(Items from a data source)
☆ ☆ ☆ ☆ ☆

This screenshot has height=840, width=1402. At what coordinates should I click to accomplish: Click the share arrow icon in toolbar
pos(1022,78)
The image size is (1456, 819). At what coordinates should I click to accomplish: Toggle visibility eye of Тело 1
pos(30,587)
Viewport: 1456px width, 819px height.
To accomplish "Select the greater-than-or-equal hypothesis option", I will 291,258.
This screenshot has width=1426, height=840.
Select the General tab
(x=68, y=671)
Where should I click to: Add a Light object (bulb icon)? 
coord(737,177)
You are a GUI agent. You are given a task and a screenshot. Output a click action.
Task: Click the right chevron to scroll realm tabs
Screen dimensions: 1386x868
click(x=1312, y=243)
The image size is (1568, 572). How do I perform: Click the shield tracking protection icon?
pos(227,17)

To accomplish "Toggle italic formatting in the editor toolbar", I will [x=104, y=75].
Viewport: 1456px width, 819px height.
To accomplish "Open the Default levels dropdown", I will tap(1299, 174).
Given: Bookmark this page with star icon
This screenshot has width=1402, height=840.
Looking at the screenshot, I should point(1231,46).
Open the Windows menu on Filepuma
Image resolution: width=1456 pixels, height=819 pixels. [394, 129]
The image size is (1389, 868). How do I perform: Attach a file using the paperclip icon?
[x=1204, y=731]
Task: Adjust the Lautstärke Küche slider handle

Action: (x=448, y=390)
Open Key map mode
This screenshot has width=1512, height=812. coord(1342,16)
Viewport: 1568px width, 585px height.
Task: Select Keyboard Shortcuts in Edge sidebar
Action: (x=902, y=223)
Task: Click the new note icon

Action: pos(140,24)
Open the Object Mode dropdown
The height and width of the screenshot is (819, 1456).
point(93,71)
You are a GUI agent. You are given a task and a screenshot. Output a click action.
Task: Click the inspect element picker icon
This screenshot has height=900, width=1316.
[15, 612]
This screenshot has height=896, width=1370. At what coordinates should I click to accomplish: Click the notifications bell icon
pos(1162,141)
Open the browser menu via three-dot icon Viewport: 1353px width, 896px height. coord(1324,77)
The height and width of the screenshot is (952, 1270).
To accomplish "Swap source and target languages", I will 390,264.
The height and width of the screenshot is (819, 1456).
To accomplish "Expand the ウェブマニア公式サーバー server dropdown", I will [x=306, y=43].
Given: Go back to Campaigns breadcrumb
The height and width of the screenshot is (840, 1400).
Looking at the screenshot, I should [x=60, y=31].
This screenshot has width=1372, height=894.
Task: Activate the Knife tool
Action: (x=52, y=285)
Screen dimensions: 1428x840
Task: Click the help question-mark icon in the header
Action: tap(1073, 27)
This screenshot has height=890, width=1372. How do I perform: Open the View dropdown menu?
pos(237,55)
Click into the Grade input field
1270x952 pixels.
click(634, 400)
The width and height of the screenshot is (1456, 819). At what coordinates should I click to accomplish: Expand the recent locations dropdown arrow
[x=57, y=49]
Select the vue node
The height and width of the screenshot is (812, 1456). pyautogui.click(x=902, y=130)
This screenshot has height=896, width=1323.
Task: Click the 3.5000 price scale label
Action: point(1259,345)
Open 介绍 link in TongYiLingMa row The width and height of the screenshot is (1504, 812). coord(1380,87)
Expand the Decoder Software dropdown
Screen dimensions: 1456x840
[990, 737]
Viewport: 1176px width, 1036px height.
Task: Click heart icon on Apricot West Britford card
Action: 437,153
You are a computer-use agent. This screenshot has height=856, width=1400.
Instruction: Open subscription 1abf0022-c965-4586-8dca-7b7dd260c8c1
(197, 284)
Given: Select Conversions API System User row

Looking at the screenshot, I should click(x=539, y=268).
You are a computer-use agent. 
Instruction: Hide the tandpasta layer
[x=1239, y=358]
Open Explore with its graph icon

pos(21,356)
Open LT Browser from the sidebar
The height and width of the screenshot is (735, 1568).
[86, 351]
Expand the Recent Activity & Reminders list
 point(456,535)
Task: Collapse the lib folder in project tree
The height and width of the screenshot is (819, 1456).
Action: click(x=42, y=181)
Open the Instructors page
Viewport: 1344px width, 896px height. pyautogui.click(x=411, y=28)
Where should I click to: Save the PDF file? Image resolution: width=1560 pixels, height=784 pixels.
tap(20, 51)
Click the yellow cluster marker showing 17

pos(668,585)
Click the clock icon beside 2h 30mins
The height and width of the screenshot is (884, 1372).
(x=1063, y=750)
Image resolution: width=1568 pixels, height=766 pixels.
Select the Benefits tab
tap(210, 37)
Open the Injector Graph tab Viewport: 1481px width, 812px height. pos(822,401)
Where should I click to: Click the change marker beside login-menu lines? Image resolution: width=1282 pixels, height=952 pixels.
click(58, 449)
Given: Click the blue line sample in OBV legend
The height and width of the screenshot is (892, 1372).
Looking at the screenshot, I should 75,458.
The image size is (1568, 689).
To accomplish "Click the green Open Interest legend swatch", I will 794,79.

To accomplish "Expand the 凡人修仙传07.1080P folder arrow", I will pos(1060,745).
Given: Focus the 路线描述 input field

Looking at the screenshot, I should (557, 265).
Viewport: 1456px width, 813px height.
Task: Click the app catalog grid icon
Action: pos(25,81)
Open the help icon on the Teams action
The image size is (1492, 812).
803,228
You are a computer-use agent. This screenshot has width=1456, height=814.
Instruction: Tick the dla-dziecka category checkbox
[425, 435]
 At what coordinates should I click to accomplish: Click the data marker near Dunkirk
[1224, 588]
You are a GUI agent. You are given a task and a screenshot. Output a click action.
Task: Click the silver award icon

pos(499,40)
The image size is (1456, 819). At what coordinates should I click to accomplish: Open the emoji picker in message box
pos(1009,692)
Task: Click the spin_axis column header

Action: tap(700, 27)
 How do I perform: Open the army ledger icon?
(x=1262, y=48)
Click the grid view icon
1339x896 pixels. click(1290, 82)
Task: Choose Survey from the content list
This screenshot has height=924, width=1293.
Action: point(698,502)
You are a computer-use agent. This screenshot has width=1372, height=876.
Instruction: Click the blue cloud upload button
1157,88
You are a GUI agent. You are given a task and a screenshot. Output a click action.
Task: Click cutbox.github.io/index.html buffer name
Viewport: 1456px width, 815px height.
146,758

☆ ☆ ☆ ☆ ☆

▸ Activity: Could you transcribe the records in full, exactly?

▸ Exercise answer:
This screenshot has height=840, width=1402. At what coordinates should I click to accomplish: Click the share arrow icon in toolbar
pos(1022,78)
The image size is (1456, 819). At what coordinates should I click to accomplish: Toggle visibility eye of Тело 1
pos(30,587)
Viewport: 1456px width, 819px height.
To accomplish "Select the greater-than-or-equal hypothesis option", I will 291,258.
This screenshot has width=1426, height=840.
Select the General tab
(x=68, y=671)
Where should I click to: Add a Light object (bulb icon)? 
coord(737,177)
You are a GUI agent. You are given a task and a screenshot. Output a click action.
Task: Click the right chevron to scroll realm tabs
Screen dimensions: 1386x868
click(x=1312, y=243)
The image size is (1568, 572). How do I perform: Click the shield tracking protection icon?
pos(227,17)

To accomplish "Toggle italic formatting in the editor toolbar", I will [x=104, y=75].
Viewport: 1456px width, 819px height.
To accomplish "Open the Default levels dropdown", I will tap(1299, 174).
Given: Bookmark this page with star icon
This screenshot has width=1402, height=840.
Looking at the screenshot, I should point(1231,46).
Open the Windows menu on Filepuma
Image resolution: width=1456 pixels, height=819 pixels. [394, 129]
The image size is (1389, 868). How do I perform: Attach a file using the paperclip icon?
[x=1204, y=731]
Task: Adjust the Lautstärke Küche slider handle

Action: (x=448, y=390)
Open Key map mode
This screenshot has width=1512, height=812. coord(1342,16)
Viewport: 1568px width, 585px height.
Task: Select Keyboard Shortcuts in Edge sidebar
Action: (x=902, y=223)
Task: Click the new note icon

Action: pos(140,24)
Open the Object Mode dropdown
The height and width of the screenshot is (819, 1456).
point(93,71)
You are a GUI agent. You are given a task and a screenshot. Output a click action.
Task: Click the inspect element picker icon
This screenshot has height=900, width=1316.
[15, 612]
This screenshot has height=896, width=1370. At what coordinates should I click to accomplish: Click the notifications bell icon
pos(1162,141)
Open the browser menu via three-dot icon Viewport: 1353px width, 896px height. coord(1324,77)
The height and width of the screenshot is (952, 1270).
To accomplish "Swap source and target languages", I will 390,264.
The height and width of the screenshot is (819, 1456).
To accomplish "Expand the ウェブマニア公式サーバー server dropdown", I will [x=306, y=43].
Given: Go back to Campaigns breadcrumb
The height and width of the screenshot is (840, 1400).
Looking at the screenshot, I should [x=60, y=31].
This screenshot has width=1372, height=894.
Task: Activate the Knife tool
Action: (x=52, y=285)
Screen dimensions: 1428x840
Task: Click the help question-mark icon in the header
Action: tap(1073, 27)
This screenshot has height=890, width=1372. How do I perform: Open the View dropdown menu?
pos(237,55)
Click into the Grade input field
1270x952 pixels.
click(634, 400)
The width and height of the screenshot is (1456, 819). At what coordinates should I click to accomplish: Expand the recent locations dropdown arrow
[x=57, y=49]
Select the vue node
The height and width of the screenshot is (812, 1456). pyautogui.click(x=902, y=130)
This screenshot has height=896, width=1323.
Task: Click the 3.5000 price scale label
Action: point(1259,345)
Open 介绍 link in TongYiLingMa row The width and height of the screenshot is (1504, 812). coord(1380,87)
Expand the Decoder Software dropdown
Screen dimensions: 1456x840
[990, 737]
Viewport: 1176px width, 1036px height.
Task: Click heart icon on Apricot West Britford card
Action: 437,153
You are a computer-use agent. This screenshot has height=856, width=1400.
Instruction: Open subscription 1abf0022-c965-4586-8dca-7b7dd260c8c1
(197, 284)
Given: Select Conversions API System User row

Looking at the screenshot, I should click(x=539, y=268).
You are a computer-use agent. 
Instruction: Hide the tandpasta layer
[x=1239, y=358]
Open Explore with its graph icon

pos(21,356)
Open LT Browser from the sidebar
The height and width of the screenshot is (735, 1568).
[86, 351]
Expand the Recent Activity & Reminders list
 point(456,535)
Task: Collapse the lib folder in project tree
The height and width of the screenshot is (819, 1456).
Action: click(x=42, y=181)
Open the Instructors page
Viewport: 1344px width, 896px height. pyautogui.click(x=411, y=28)
Where should I click to: Save the PDF file? Image resolution: width=1560 pixels, height=784 pixels.
tap(20, 51)
Click the yellow cluster marker showing 17

pos(668,585)
Click the clock icon beside 2h 30mins
The height and width of the screenshot is (884, 1372).
(x=1063, y=750)
Image resolution: width=1568 pixels, height=766 pixels.
Select the Benefits tab
tap(210, 37)
Open the Injector Graph tab Viewport: 1481px width, 812px height. pos(822,401)
Where should I click to: Click the change marker beside login-menu lines? Image resolution: width=1282 pixels, height=952 pixels.
click(58, 449)
Given: Click the blue line sample in OBV legend
The height and width of the screenshot is (892, 1372).
Looking at the screenshot, I should 75,458.
The image size is (1568, 689).
To accomplish "Click the green Open Interest legend swatch", I will 794,79.

To accomplish "Expand the 凡人修仙传07.1080P folder arrow", I will pos(1060,745).
Given: Focus the 路线描述 input field

Looking at the screenshot, I should (557, 265).
Viewport: 1456px width, 813px height.
Task: Click the app catalog grid icon
Action: pos(25,81)
Open the help icon on the Teams action
The image size is (1492, 812).
803,228
You are a computer-use agent. This screenshot has width=1456, height=814.
Instruction: Tick the dla-dziecka category checkbox
[425, 435]
 At what coordinates should I click to accomplish: Click the data marker near Dunkirk
[1224, 588]
You are a GUI agent. You are given a task and a screenshot. Output a click action.
Task: Click the silver award icon

pos(499,40)
The image size is (1456, 819). At what coordinates should I click to accomplish: Open the emoji picker in message box
pos(1009,692)
Task: Click the spin_axis column header

Action: tap(700, 27)
 How do I perform: Open the army ledger icon?
(x=1262, y=48)
Click the grid view icon
1339x896 pixels. click(1290, 82)
Task: Choose Survey from the content list
This screenshot has height=924, width=1293.
Action: point(698,502)
You are a computer-use agent. This screenshot has width=1372, height=876.
Instruction: Click the blue cloud upload button
1157,88
You are a GUI agent. You are given a task and a screenshot. Output a click action.
Task: Click cutbox.github.io/index.html buffer name
Viewport: 1456px width, 815px height.
146,758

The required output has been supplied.